Source text –
+++++
Refuting my own pet language peeves

According to an Associated Press story today, Satoshi Nakamoto has “refuted” allegations that he is the mystery man behind Bitcoin.

As we all know, the journalist responsible didn’t mean this. There is no evidence and no indication that Nakamoto has been able to refute (that is, disprove) the allegation – in fact, it seems highly likely that it’s true. Even if it turns out not to be true, he hasn’t (yet) refuted it; what he has done is denied it.

This distinction actually matters. You know, rather in the way that the distinction between night and day matters.

But language changes, this is one direction in which it’s changing, and fifty years from now it’s certain that caring about this usage will seem as quaint as caring about people who fail to use “whom.”  Caring about the distinction will continue to matter – one hopes – but language in its infinite flexibility will find a way to avoid the AP ambiguity. So why care?
+++++
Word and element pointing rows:
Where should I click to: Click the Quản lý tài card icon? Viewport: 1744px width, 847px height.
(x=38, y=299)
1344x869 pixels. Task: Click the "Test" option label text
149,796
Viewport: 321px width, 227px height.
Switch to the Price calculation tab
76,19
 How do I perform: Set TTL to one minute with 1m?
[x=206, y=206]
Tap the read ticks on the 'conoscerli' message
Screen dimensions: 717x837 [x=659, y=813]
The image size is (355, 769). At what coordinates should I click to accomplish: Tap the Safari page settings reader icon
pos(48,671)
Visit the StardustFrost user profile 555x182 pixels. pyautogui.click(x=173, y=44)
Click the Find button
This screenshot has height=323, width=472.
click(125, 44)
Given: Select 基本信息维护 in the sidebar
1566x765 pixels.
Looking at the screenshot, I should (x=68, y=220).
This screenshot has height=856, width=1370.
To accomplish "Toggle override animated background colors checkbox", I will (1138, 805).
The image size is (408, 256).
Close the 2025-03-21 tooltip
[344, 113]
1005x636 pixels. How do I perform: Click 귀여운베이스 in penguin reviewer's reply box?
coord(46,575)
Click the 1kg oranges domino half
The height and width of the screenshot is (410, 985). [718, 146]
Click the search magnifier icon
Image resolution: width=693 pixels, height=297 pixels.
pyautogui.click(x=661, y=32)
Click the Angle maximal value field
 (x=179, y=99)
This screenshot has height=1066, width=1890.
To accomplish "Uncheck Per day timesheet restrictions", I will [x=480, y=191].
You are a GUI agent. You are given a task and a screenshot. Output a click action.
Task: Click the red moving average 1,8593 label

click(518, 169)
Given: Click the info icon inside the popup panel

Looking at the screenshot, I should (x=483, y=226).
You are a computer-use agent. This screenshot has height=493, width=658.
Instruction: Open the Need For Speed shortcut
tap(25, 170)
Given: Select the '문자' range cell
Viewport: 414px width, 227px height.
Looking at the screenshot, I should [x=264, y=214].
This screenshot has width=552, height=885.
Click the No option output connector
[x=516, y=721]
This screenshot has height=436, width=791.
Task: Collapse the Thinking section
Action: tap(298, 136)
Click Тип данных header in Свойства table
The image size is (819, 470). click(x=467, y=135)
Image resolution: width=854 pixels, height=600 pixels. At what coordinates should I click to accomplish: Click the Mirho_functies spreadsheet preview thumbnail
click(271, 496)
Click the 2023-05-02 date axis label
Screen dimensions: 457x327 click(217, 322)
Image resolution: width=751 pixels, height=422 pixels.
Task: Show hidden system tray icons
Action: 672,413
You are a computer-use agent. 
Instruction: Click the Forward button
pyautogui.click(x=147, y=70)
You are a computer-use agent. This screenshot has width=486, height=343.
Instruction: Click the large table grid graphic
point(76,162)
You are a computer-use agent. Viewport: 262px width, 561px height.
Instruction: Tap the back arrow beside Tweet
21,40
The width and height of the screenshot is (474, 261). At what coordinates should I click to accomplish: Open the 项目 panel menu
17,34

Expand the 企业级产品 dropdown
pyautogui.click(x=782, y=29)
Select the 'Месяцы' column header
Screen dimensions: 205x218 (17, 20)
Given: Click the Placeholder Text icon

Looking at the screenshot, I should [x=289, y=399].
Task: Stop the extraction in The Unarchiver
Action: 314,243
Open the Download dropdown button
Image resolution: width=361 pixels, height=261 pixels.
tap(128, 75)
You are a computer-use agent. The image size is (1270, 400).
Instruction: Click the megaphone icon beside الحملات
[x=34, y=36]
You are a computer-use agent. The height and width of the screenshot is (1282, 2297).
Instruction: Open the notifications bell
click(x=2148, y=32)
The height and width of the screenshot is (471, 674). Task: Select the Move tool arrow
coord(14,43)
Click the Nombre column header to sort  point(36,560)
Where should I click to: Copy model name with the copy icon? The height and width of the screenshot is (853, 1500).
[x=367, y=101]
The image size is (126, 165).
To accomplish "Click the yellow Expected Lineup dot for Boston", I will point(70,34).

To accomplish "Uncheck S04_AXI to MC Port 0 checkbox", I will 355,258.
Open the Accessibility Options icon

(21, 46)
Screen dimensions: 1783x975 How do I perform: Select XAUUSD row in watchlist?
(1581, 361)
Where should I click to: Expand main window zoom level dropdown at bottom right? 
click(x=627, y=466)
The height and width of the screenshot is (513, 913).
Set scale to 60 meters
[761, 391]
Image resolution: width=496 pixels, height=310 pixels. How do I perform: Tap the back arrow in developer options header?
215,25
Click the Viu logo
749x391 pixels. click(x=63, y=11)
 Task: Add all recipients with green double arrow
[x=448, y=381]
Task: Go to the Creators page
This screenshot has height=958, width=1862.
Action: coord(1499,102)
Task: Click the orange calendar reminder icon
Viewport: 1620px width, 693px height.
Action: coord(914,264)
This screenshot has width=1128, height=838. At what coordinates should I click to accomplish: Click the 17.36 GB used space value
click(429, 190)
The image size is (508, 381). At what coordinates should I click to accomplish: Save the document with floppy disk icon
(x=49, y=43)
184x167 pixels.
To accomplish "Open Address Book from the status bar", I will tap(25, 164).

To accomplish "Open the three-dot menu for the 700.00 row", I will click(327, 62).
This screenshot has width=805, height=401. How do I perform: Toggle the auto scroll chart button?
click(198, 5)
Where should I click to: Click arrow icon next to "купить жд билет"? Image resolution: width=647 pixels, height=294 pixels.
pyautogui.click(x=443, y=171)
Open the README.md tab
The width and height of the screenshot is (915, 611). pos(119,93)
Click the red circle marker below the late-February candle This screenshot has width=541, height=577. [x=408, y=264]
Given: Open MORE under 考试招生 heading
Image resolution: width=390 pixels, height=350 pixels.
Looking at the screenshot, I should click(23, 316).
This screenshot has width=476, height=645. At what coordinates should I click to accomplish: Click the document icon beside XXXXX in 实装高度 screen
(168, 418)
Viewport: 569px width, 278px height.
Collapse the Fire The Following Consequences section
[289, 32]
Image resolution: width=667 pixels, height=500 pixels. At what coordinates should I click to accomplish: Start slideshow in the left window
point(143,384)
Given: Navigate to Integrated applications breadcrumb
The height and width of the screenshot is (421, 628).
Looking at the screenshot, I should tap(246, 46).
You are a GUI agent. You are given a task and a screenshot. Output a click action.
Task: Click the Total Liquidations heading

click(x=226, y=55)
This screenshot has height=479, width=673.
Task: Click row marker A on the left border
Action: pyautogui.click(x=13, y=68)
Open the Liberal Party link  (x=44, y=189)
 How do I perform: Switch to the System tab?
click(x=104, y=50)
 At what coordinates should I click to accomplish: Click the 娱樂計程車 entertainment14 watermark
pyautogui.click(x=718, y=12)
+++++
Set tasks –
1. Print the stretch of the post on language peeves from "Refuting my own" through "man behind Bitcoin.".
2. Which proper names does the post on language peeves use? Give each distinct form once, in order of first appearance.
3. Continue the post on misusing "refute" with the paragraph that follows its closing question.

Expected responses –
1.
Refuting my own pet language peeves

According to an Associated Press story today, Satoshi Nakamoto has “refuted” allegations that he is the mystery man behind Bitcoin.

2.
Associated Press
Satoshi Nakamoto
Bitcoin
Nakamoto
AP

3.
I think it’s a bit like conservatism about religious language. I’m an atheist. But I grew up with the grand old 1662 version of the Lord’s Prayer, and on those rare occasions when I’m still dragged to a church service it drives me wild to hear God addressed as you when it should be thou, or hear about the time of trial when it should be, so much more bracingly, evil. The more modern version destroys all the best rhythms of the old, too, but the main thing of course is that it’s, well, just objectively wrong, dammit!

In other words, I’m being irrational. But still: journalists who don’t even notice their conflation of two ideas as fundamentally different as deny and refute? As claim and demonstrate? Really???